◆ YOUR ASSIGNMENT
Pictures should be omitted from your copy. Everything else in the entries below must be restated word for word.

◆ EXERCISE INPUTS

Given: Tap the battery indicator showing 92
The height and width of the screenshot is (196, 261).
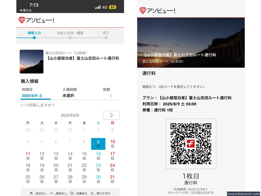Looking at the screenshot, I should point(113,7).
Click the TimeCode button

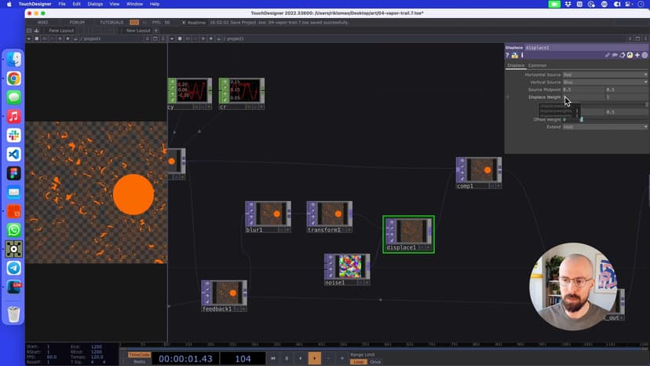pyautogui.click(x=139, y=354)

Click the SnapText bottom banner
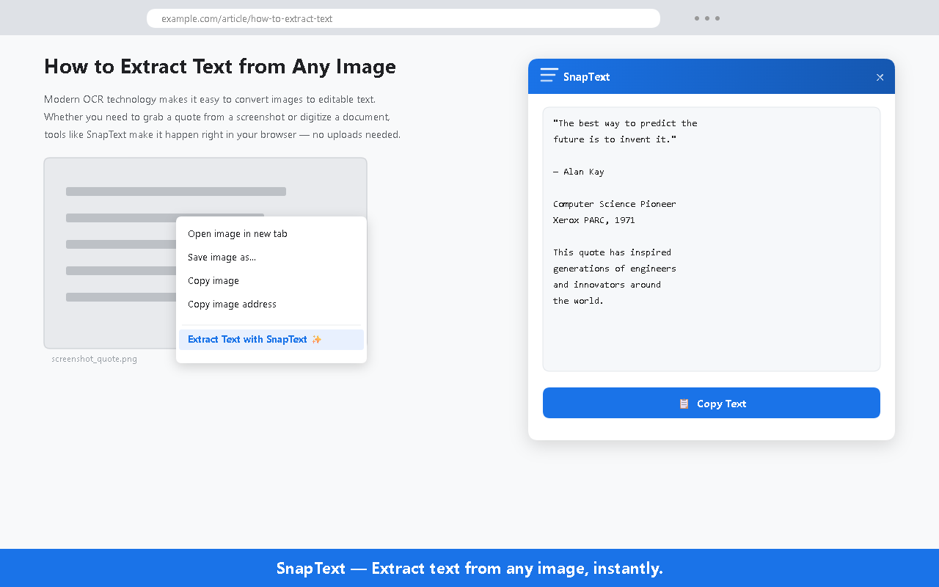470,568
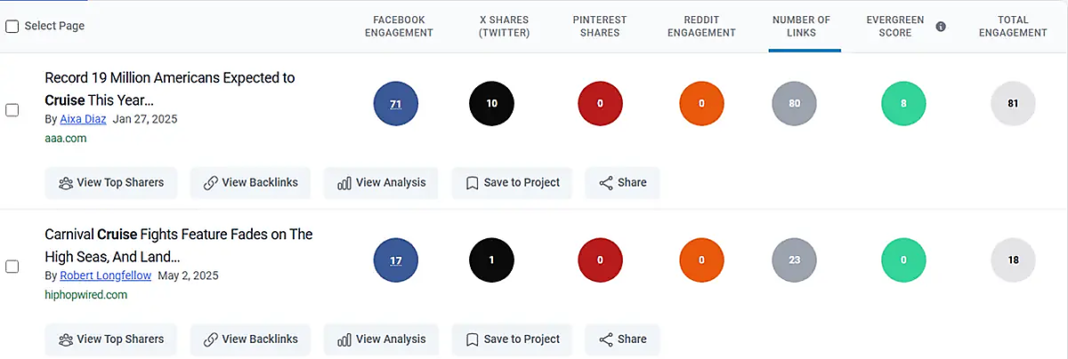Viewport: 1068px width, 359px height.
Task: Share the aaa.com cruise article
Action: coord(622,183)
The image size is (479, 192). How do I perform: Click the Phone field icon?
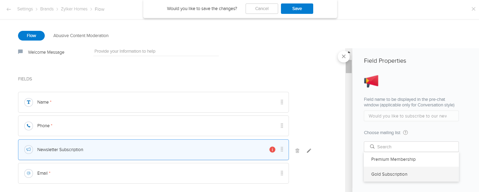coord(28,126)
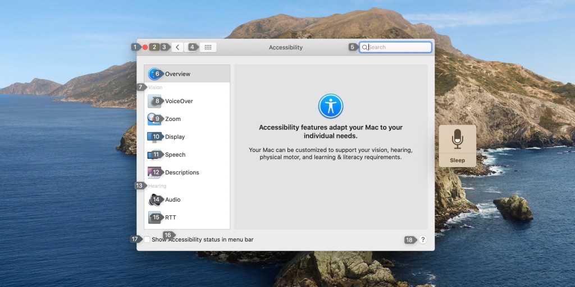Click the large blue Accessibility figure icon
Viewport: 575px width, 287px height.
pos(331,106)
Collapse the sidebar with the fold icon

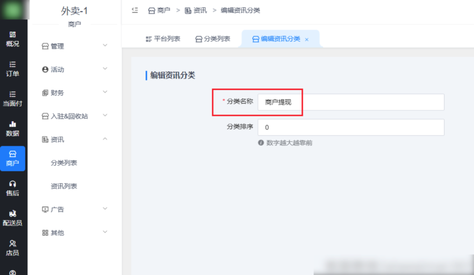click(x=135, y=10)
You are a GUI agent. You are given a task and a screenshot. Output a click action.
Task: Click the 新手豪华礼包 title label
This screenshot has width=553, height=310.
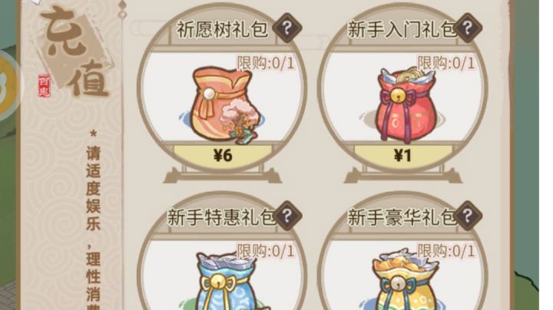[x=402, y=217]
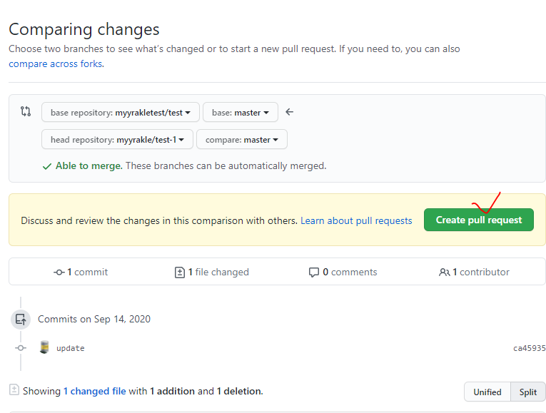Click the repo push icon at Commits on Sep 14
Screen dimensions: 546x413
pyautogui.click(x=21, y=319)
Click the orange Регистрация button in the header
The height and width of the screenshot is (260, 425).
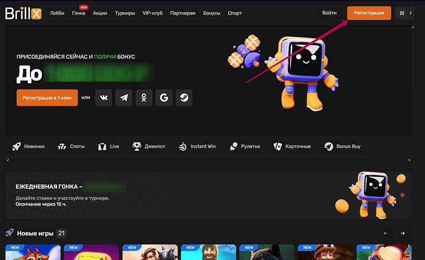pos(369,13)
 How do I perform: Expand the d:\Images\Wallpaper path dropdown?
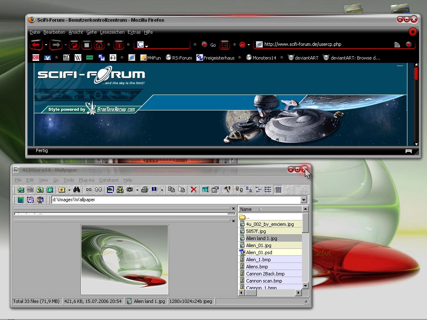click(304, 200)
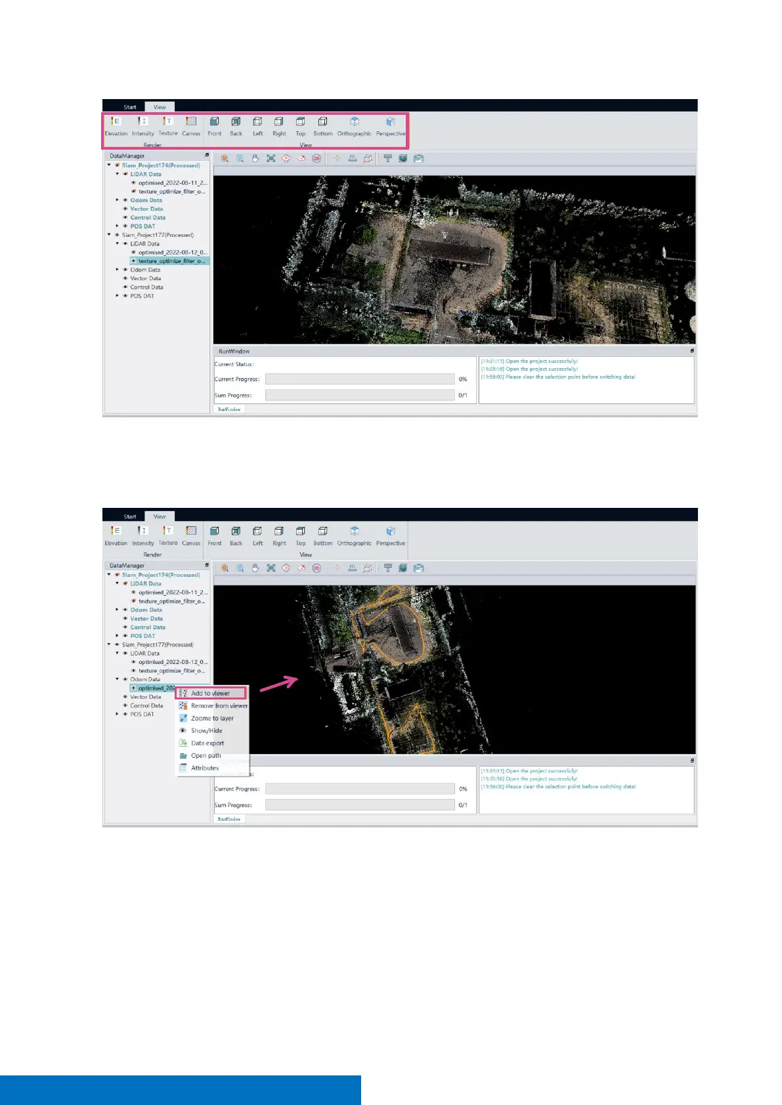Image resolution: width=782 pixels, height=1105 pixels.
Task: Click Top view icon in the pink-outlined ribbon
Action: click(301, 125)
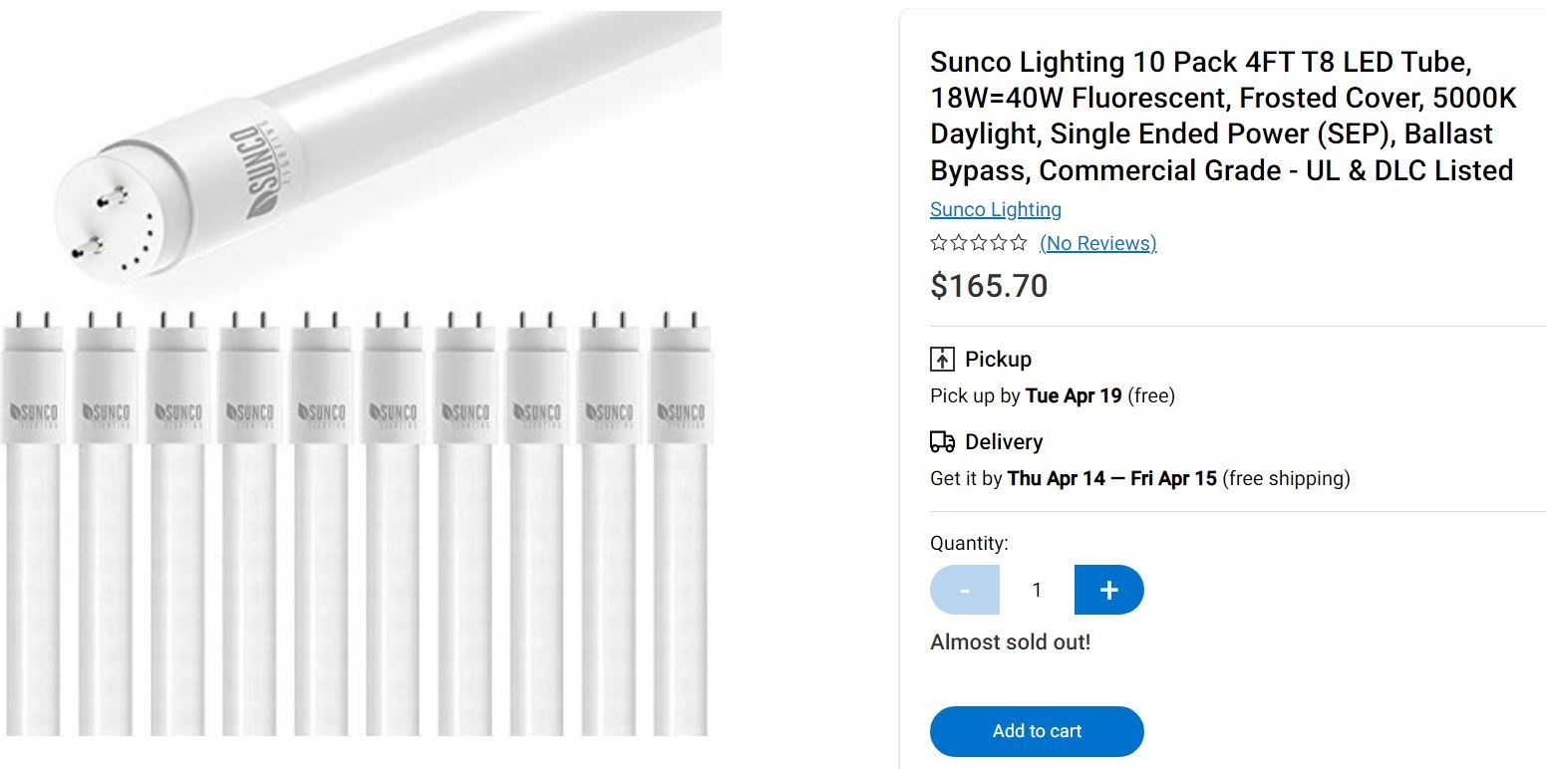Open the Sunco Lighting brand link
This screenshot has width=1546, height=769.
click(995, 209)
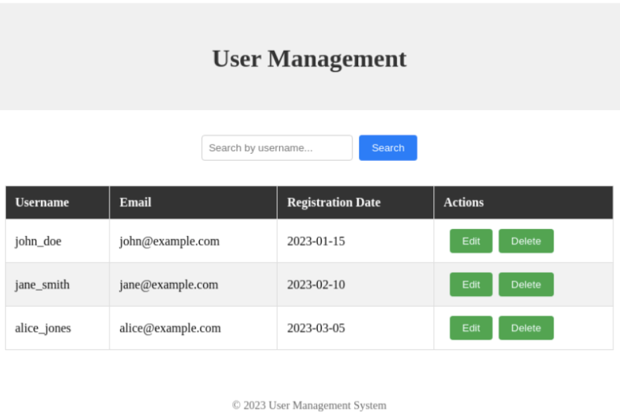The height and width of the screenshot is (418, 620).
Task: Select the john@example.com email cell
Action: [x=170, y=241]
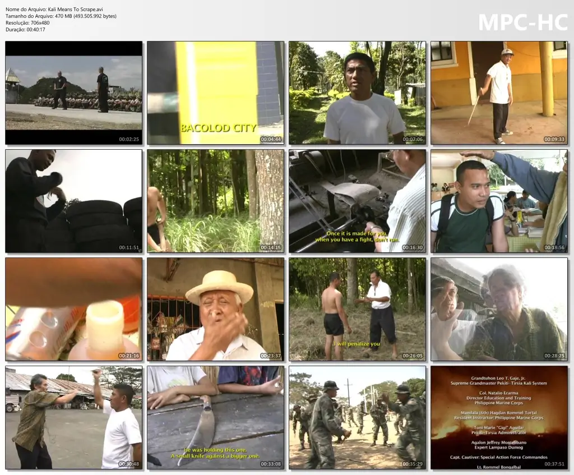Click the file size line showing 470 MB
Viewport: 574px width, 475px height.
61,16
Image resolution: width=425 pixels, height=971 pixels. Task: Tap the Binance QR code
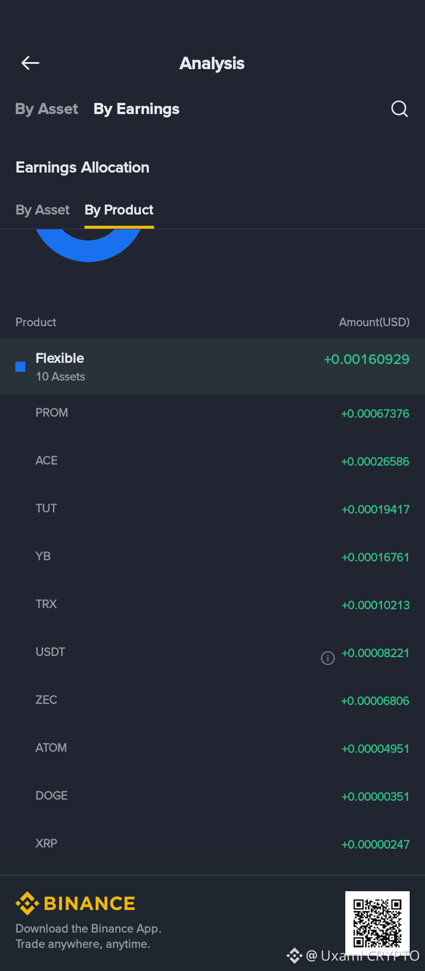pos(377,923)
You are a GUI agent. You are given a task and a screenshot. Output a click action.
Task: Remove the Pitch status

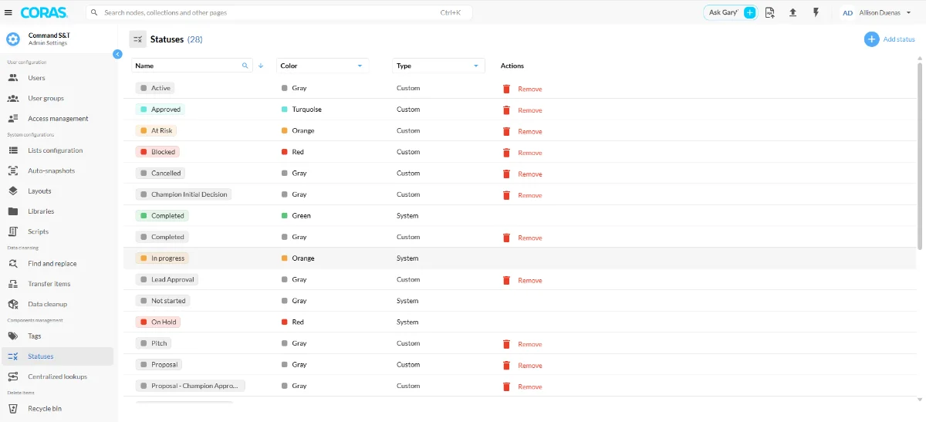click(x=522, y=344)
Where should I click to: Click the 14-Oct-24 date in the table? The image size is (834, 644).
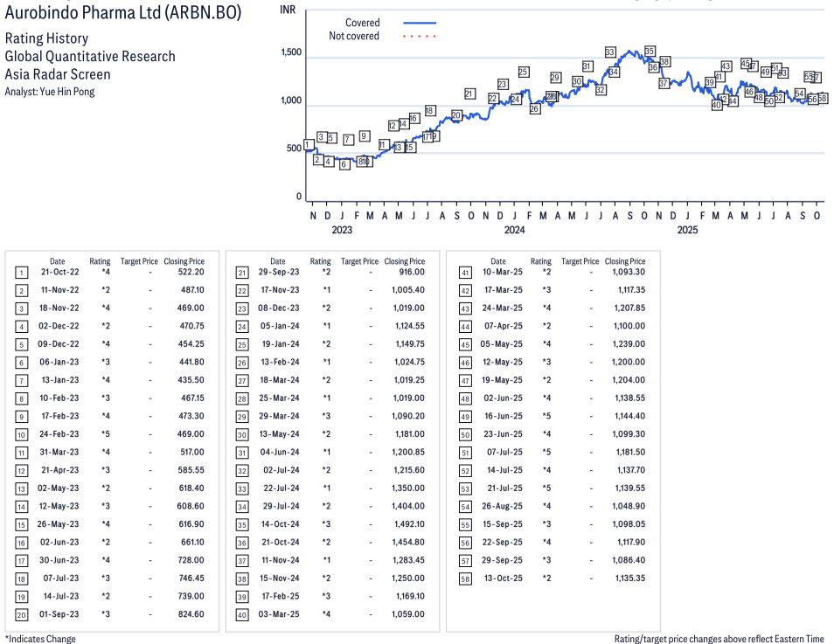click(x=277, y=524)
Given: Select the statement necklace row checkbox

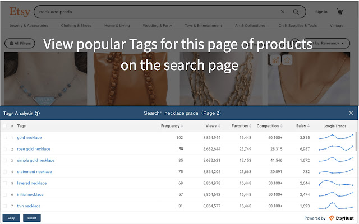Looking at the screenshot, I should tap(5, 172).
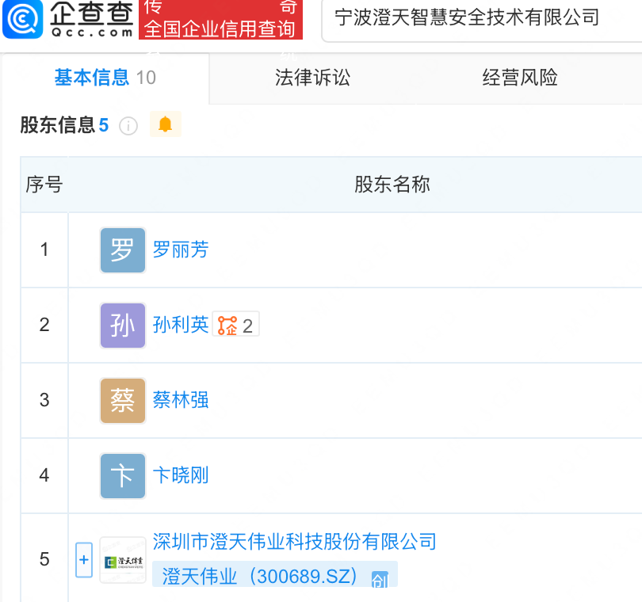The image size is (642, 602).
Task: Click the 澄天伟业 (300689.SZ) stock tag
Action: coord(275,574)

◆ TASK RESPONSE
Given: Tap the battery indicator showing 92
The height and width of the screenshot is (196, 261).
Looking at the screenshot, I should point(113,7).
Click the TimeCode button

pyautogui.click(x=139, y=354)

Click the SnapText bottom banner
470,568
Viewport: 1068px width, 359px height.
Task: Share the aaa.com cruise article
Action: coord(622,183)
The image size is (479, 192). How do I perform: Click the Phone field icon?
coord(28,126)
Click the large blue Accessibility figure icon
Viewport: 575px width, 287px height.
pos(331,106)
Collapse the sidebar with the fold icon

click(x=135, y=10)
You are a GUI agent. You are given a task and a screenshot. Output a click action.
Task: Click the 新手豪华礼包 title label
This screenshot has width=553, height=310.
[x=402, y=217]
Click the repo push icon at Commits on Sep 14
Screen dimensions: 546x413
pyautogui.click(x=21, y=319)
Click the orange Регистрация button in the header
The height and width of the screenshot is (260, 425).
pos(369,13)
 How do I perform: Expand the d:\Images\Wallpaper path dropdown?
click(304, 200)
Image resolution: width=782 pixels, height=1105 pixels.
Task: Click Top view icon in the pink-outlined ribbon
Action: click(301, 125)
Open the Sunco Lighting brand link
This screenshot has width=1546, height=769.
click(995, 209)
The height and width of the screenshot is (418, 620).
Task: Select the john@example.com email cell
Action: [x=170, y=241]
Click the file size line showing 470 MB
Viewport: 574px width, 475px height.
61,16
Image resolution: width=425 pixels, height=971 pixels. Task: Tap the Binance QR code
pos(377,923)
You are a GUI agent. You are given a task and a screenshot. Output a click action.
Task: Remove the Pitch status

click(x=522, y=344)
Where should I click to: Click the 14-Oct-24 date in the table? The image size is (834, 644).
click(x=277, y=524)
Given: Select the statement necklace row checkbox

Looking at the screenshot, I should tap(5, 172).
The image size is (642, 602).
Task: Click the 澄天伟业 (300689.SZ) stock tag
Action: coord(275,574)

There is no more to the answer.